Nick Stern sidles up to these questions in his paper – Key Elements of a Global Deal on Climate Change. His starting point is that global emissions need to drop to around 20 gigatonnes of carbon dioxide equivalents (and then further to around 10GT CO2e in the decades that follow) – that’s around 2 tonnes of CO2e in 2050 for each of the world’s 9 billion people or so.
Stern believes that there is no choice but for countries to converge on this per capita average:
This target for per capita emissions by mid-century is so low that there is little scope for any major country to depart significantly above or below it. If one or two large countries were to manage only to reduce emissions to, say, 3T or 4T per capita, then it would be difficult to see which other major grouping of countries would be able to get emissions close to zero: and the global target would be unlikely to be reached.

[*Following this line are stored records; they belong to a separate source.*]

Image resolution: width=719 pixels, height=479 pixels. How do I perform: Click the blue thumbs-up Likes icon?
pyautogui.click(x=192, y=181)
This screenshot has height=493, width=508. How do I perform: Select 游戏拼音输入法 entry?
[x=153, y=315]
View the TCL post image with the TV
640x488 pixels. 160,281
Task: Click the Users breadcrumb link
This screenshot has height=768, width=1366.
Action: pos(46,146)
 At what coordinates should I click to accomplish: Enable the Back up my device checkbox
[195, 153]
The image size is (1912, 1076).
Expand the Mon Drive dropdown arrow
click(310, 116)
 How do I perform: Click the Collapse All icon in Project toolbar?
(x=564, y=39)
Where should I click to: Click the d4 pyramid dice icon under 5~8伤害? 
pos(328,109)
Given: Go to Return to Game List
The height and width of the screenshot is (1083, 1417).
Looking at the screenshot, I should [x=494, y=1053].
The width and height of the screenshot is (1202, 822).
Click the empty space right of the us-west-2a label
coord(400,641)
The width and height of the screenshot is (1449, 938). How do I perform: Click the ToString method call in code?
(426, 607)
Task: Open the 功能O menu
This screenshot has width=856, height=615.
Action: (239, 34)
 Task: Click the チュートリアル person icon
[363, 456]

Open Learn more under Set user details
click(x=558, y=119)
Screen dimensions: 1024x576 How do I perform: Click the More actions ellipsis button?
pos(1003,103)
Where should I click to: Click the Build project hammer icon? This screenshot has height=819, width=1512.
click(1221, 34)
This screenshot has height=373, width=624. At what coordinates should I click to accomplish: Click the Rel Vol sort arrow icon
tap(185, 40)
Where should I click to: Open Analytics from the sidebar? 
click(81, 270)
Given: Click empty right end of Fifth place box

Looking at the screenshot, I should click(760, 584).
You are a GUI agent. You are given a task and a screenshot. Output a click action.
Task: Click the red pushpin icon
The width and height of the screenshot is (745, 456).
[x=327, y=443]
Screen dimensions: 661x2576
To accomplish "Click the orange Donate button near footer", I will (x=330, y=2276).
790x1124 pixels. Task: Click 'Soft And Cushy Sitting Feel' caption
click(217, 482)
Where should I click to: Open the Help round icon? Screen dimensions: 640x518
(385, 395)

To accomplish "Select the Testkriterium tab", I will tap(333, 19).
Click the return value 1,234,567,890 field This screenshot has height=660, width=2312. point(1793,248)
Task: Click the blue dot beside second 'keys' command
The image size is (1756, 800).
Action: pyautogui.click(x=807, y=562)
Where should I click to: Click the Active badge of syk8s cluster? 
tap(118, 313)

So…let’s imagine the Americans have accepted this logic (suspend belief for a moment) and have a proposal for reducing their emissions from over 20T today to Stern’s 2T by 2050. They enter the negotiating room expecting other countries to do the same.
How would you advise China, India or Ghana to respond? They start from a very different point – around 5T per Chinese citizen, 2T for an Indian, and maybe around 1/2 tonne for a Ghanaian.
Now, as Stern admits, for them, simple convergence would be a pretty rough deal.
All major groups getting to 2T/capita is a pragmatic approach and not a strongly equitable one. It takes little account of the greater per capita contributions of the developed countries to the historical and future contributions to the stock of GHG emissions.
My instinct would be to urge the Chinese, Indians and Ghanaian to forgo what might be a fun, but ultimately unproductive, squabble about historical emissions. Be magnanimous about the past, I’d suggest. Instead focus on what really matters – who’s going to be allowed to emit what over the next forty years.
Because however far Chinese, Indian or Ghanaian emissions are allowed to increase before they start to drop towards 2T – its absolutely certain that their total emissions between now and 2050 (on a per capita basis) will be significantly lower than America’s.
In other words, there’s no trajectory that can be drawn that gives these countries a fair share of the next generation emissions ‘cake’.
So what deal would you advise them to strike?

















The most persuasive solution I’ve seen is the Greenhouse Development Rights framework (www.ecoequity.org/GDRs). This recognises the right to development, based upon a development threshold for each individual in the world, below which they are not required to help shoulder the burden of solving the climate problem. The GDRs framework establishes the necessary global emissions reduction pathway and then develops countries’ future emissions trajectories based on responsibility for historical emissions and their capacity to fund future mitigation measures. Responsibility and capacity are both defined with respect to the development threshold for individuals so as to account for inequalities of income and emissions within any given country. It is up to individual countries to determine how the funds for national obligations will be raised, though in principle, those living below the development threshold should not have to pay.